WOODSTOCK – State Rep. Steve Reick has released the results of an online survey asking constituents whether a study that proves a cost savings should be required before township officials put a referendum to voters asking whether road districts should be consolidated.
The survey, published on the Woodstock Republican’s website from Jan. 23 to Feb. 19, received 114 responses.
The results showed 91 percent of respondents said there should be a cost study.
“For whatever reason, some elected officials don’t think people deserve this added layer of transparency,” Reick said in a statement. “They don’t think it’s important to ensure there would be no unforeseen negative consequences to the consolidation.”
McHenry Township officials voted Feb. 13 to put a referendum to voters in November asking whether the road district should be eliminated.
At a special meeting, Trustees Mike Rakestraw, Bob Anderson and Bill Cunningham voted in favor of the measure, while Trustee Stan Wojewski and Supervisor Craig Adams voted against it. The 3-2 vote in favor of the measure came one month after the same board voted down the referendum. Rakestraw previously had voted “no.”
A debate leading up to the vote featured two arguments about consolidation. Proponents fought to let the voters decide, while opponents contended that there should be an independent cost study conducted to prove whether consolidation would save taxpayers money.
To Reick, the answer should come down to dollars and cents.

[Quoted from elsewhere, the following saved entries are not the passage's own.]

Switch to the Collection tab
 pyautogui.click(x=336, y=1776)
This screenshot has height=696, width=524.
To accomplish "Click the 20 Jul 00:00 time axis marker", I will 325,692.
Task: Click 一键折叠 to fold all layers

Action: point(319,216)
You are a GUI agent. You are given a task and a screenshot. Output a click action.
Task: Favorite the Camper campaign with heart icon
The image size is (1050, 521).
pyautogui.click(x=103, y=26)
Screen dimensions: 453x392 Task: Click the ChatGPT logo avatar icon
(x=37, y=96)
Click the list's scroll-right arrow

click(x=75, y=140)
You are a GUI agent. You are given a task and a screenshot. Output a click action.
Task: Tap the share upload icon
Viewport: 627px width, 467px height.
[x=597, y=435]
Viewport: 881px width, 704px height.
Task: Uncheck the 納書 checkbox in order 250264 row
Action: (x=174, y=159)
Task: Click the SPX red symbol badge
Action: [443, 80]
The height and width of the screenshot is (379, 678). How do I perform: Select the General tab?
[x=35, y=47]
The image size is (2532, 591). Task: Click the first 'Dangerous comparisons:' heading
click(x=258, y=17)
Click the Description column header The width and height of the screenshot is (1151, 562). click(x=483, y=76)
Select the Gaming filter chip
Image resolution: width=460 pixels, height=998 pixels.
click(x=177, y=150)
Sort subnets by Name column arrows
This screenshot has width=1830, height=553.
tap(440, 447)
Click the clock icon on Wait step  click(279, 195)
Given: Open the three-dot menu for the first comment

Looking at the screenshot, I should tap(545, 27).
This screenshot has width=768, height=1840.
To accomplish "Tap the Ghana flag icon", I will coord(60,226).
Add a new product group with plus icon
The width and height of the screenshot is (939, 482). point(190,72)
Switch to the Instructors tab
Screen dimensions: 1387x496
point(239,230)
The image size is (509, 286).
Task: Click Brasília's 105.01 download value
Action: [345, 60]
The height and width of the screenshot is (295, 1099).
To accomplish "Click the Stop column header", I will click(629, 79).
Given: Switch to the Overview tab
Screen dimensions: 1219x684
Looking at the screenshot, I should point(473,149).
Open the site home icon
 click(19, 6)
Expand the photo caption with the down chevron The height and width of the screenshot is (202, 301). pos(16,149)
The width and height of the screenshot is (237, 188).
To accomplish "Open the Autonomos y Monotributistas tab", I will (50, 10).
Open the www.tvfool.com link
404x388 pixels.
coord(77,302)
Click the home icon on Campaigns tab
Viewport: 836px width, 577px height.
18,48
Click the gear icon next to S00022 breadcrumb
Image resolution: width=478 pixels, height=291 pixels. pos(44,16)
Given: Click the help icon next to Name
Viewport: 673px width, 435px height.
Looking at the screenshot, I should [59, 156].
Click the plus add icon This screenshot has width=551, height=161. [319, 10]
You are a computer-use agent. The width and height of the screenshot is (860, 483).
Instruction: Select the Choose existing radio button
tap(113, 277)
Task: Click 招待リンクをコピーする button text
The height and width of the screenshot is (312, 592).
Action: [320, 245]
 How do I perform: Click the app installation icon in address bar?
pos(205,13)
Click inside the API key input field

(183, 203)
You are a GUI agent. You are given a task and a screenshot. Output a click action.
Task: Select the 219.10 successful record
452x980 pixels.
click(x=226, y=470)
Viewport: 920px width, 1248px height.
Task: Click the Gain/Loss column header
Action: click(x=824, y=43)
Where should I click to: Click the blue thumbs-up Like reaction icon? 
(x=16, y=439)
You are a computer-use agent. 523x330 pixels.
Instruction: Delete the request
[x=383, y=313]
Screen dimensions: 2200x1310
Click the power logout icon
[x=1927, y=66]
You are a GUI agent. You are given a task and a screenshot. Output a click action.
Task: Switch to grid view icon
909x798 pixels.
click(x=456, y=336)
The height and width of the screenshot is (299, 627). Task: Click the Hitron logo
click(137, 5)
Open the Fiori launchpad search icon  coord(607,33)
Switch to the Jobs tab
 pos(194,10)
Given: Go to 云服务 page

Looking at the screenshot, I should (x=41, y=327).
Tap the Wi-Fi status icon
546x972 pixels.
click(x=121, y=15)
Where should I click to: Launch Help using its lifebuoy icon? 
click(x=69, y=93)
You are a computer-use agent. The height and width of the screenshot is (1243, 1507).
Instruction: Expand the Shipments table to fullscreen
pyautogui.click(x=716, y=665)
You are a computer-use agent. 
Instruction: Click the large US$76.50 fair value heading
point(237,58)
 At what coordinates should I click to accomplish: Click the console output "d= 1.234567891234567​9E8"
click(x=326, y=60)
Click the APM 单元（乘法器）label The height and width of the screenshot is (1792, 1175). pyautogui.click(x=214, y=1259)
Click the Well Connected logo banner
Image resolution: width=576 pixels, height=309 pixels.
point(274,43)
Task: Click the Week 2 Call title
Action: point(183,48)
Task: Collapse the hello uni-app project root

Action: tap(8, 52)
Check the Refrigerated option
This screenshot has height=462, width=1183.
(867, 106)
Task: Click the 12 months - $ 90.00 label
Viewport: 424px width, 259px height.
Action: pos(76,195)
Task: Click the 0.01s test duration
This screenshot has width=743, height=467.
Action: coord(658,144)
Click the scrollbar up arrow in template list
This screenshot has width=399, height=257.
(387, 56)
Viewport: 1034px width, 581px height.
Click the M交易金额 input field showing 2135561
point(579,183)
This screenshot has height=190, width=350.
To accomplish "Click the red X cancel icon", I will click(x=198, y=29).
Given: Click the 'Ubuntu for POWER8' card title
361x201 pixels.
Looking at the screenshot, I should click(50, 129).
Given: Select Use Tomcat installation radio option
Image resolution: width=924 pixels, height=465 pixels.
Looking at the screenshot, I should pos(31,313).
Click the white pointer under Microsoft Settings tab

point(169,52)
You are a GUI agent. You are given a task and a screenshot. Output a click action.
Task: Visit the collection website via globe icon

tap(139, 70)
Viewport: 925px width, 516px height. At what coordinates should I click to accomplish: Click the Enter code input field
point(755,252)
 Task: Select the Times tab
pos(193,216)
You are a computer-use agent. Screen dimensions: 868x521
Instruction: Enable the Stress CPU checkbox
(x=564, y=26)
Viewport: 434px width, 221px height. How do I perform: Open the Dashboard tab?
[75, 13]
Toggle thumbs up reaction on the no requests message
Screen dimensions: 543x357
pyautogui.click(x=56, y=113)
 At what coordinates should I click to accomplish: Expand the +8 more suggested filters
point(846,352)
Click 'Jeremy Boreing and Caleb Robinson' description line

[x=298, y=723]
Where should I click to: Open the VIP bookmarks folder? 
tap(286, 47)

“I support consolidation when a case is made that taxes will be reduced,” Reick said. “I’m first in line to say ‘yes, consolidate’ when taxpayers savings can be achieved. But we’re missing an important layer of transparency. The consequences of the consolidation, financial and otherwise, need to be known ahead of time and not after the fact.”
In January, Reick filed HB4190 – legislation that would amend the Illinois Highway Code and require townships to hire an independent contractor to conduct a cost study to determine whether abolishing a road district would be cost-effective.
On Feb. 13, the state’s consolidation committee in Springfield kicked the bill to subcommittee, a legislative move that keeps the proposed law off Gov. Bruce Rauner’s desk.